Testo di partenza.
((
La sconfitta divina di Hezbollah

Nasrallah non è che l’ultimo esempio dell’incapacità araba di ammettere le sconfitte

Da un articolo di Sever Plocker

image_1707Qualche giorno fa l’eminente giornalista del New York Times Thomas L. Friedman ha scritto un articolo in cui riassumeva gli errori e I fallimenti di Hezbollah durante la seconda guerra in Libano. L’articolo dell’arguto Friedman si basava sulle prove di colpevolezza tratte dal rapporto di una commissione d’inchiesta ufficiale libanese sulla guerra della scorsa estate: citazioni apocrife, naturalmente, tratte dal rapporto di una commissione immaginaria che non è mai stata istituita né mai lo sarà.
In Israele e nel mondo arabo ha preso piede l’errata percezione secondo cui Israele avrebbe perso la guerra mentre Hezbollah avrebbe ottenuto una “vittoria divina”. Anche se è vero il contrario, questa immagine distorta è quella che ha la meglio.
Nel caso della seconda guerra in Libano, l’obiettivo di offuscare e ribaltare la realtà dei fatti si presenta particolarmente facile. Nei loro discorsi, Assad e Nasrallah non hanno dovuto fare altro che presentare le conclusioni della Commissione Winograd come prova schiacciante della disfatta di Israele: se Israele stesso ammette il proprio fallimento, si domandano, che bisogno c’è di cercare altre prove?
In effetti il governo e le forze armate israeliane hanno sbagliato in più di un’occasione durante quella guerra. E tuttavia Friedman ha ragione: Israele ha terminato la guerra in una posizione di netto vantaggio sotto tutti gli aspetti, tattico, strategico e diplomatico.
Su piano tattico, le strutture paramilitari di Hezbolah hanno subito un duro colpo dal quale difficilmente potranno essere totalmente riabilitate, soprattutto sotto lo sguardo di una forza internazionale relativamente grande e dell’esercito sovrano libanese. Sul piano strategico, la posizione di Israele al confine con il Libano e i rapporti di Gerusalemme con il governo eletto di Beirut sono decisamente migliori di quelli che erano prima della guerra. Sotto l’aspetto diplomatico, mai prima d’ora il Consiglio di Sicurezza dell’Onu aveva approvato una risoluzione così consona alle esigenze di Israele come la 1701, che ha permesso di porre fine ai combattimenti.
Hezbollah, dal canto suo, non può annoverare un solo successo, a meno che non consideri tale la barbara pratica di trattenere in ostaggio e senza notizie due soldati israeliani. Sono falliti anche gli sforzi fatti da Hezbollah per scalzare la vita democratica all’interno del Libano dopo la guerra, e lanciare una rivoluzione islamista per mezzo di manifestazioni di massa organizzate nelle strade. Il governo Siniora è sopravvissuto al tentativo di putsch senza arrendersi.
))
Estratto dei dati.
((
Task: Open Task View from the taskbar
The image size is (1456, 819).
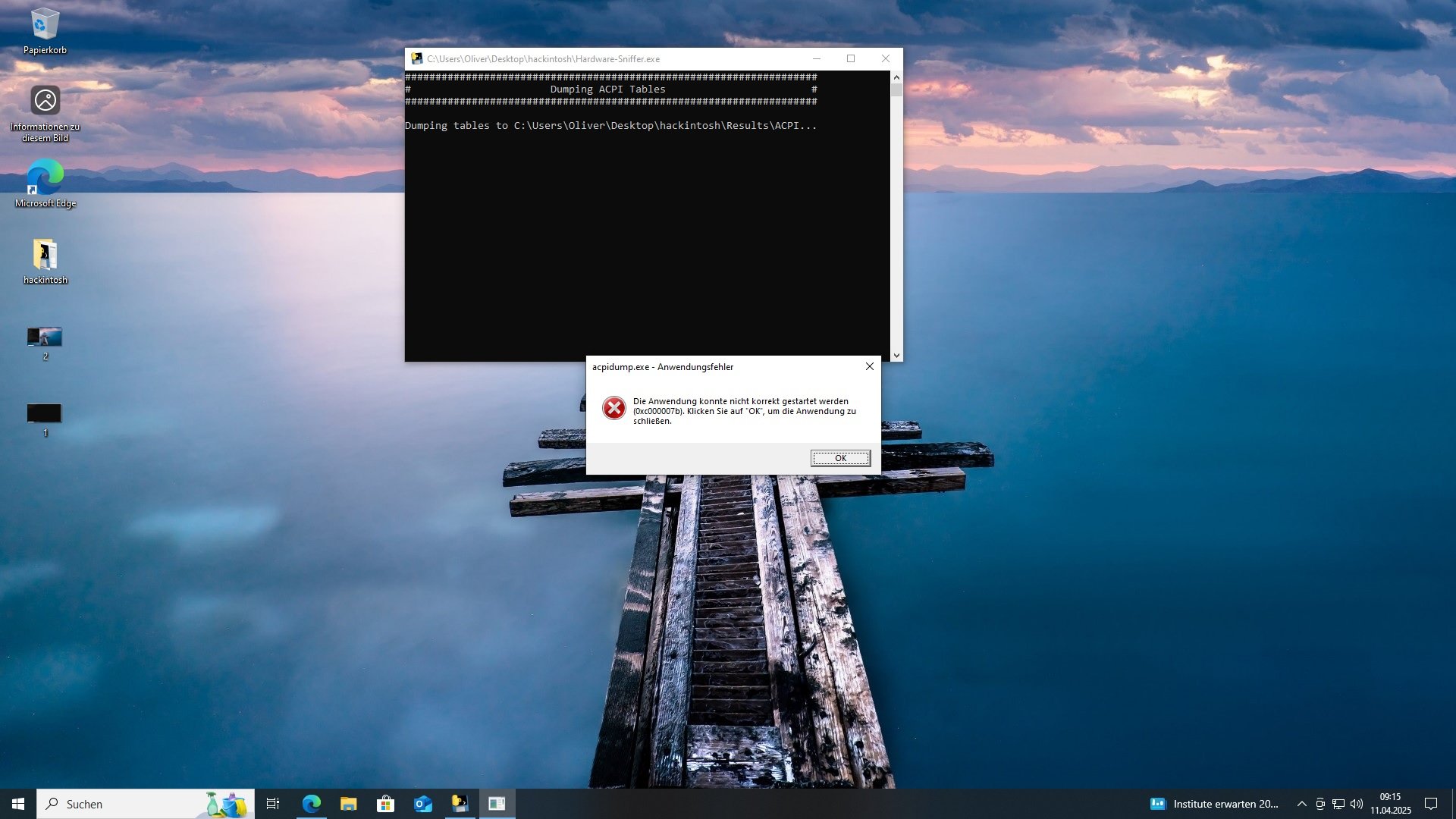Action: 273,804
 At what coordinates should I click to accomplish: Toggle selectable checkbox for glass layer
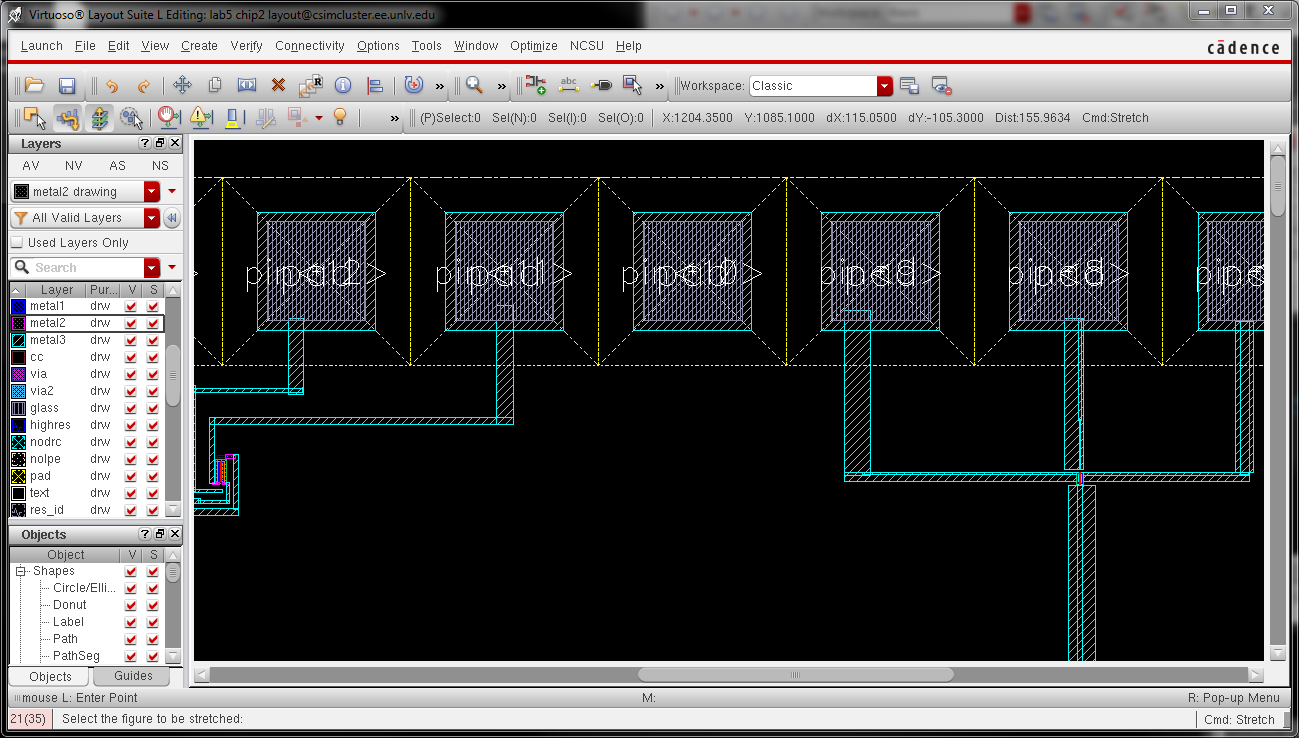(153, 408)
))
Esercizi proposti.
1. Riproduci fedelmente tutta la parte dell'articolo su Hezbollah che va da "Su piano tattico, le" giù fino a "fine ai combattimenti.".
2. Scrivi il seguito dell'articolo su Hezbollah, cominciando subito dopo l'ultima frase riportata.
Le voci provengono da una fonte diversa dall'articolo su Hezbollah.

Soluzioni degli esercizi.
1.
Su piano tattico, le strutture paramilitari di Hezbolah hanno subito un duro colpo dal quale difficilmente potranno essere totalmente riabilitate, soprattutto sotto lo sguardo di una forza internazionale relativamente grande e dell’esercito sovrano libanese. Sul piano strategico, la posizione di Israele al confine con il Libano e i rapporti di Gerusalemme con il governo eletto di Beirut sono decisamente migliori di quelli che erano prima della guerra. Sotto l’aspetto diplomatico, mai prima d’ora il Consiglio di Sicurezza dell’Onu aveva approvato una risoluzione così consona alle esigenze di Israele come la 1701, che ha permesso di porre fine ai combattimenti.

2.
Anche il timore che Nasrallah potesse trasformarsi nel nuovo leader carismatico dei giovani arabi si è dimostrato infondato. Il suo fascino maligno si è dissolto, le sue confuse dichiarazioni hanno smesso di eccitare le masse. Nasrallah sembra piuttosto un predicatore estromesso, che ha deluso i suoi seguaci ed è costretto a render conto dei suoi misfatti. Lo dimostra quel suo frenetico correre da una tv araba all’altra a tenere dotte disquisizioni sul rapporto Winograd: le sue principali preoccupazioni, oggi, si dividono tra guadagnare audience televisiva e starsene ben nascosto. Se questa è una “vittoria divina” c’è da chiedersi come sarebbe una sconfitta.
La difficoltà araba ad ammettere le sconfitte non si limita a Hezbollah o alla seconda guerra in Libano. È caratteristica tipica delle società che tendono a ignorare le realtà sgradevoli e ad attribuire ad altri ogni responsabilità. Quarant’anni dopo la guerra dei sei giorni, non si è ancora visto un importante leader od opinionista in Egitto o in Siria disposto ad ammettere la sconfitta e assumersene la responsabilità.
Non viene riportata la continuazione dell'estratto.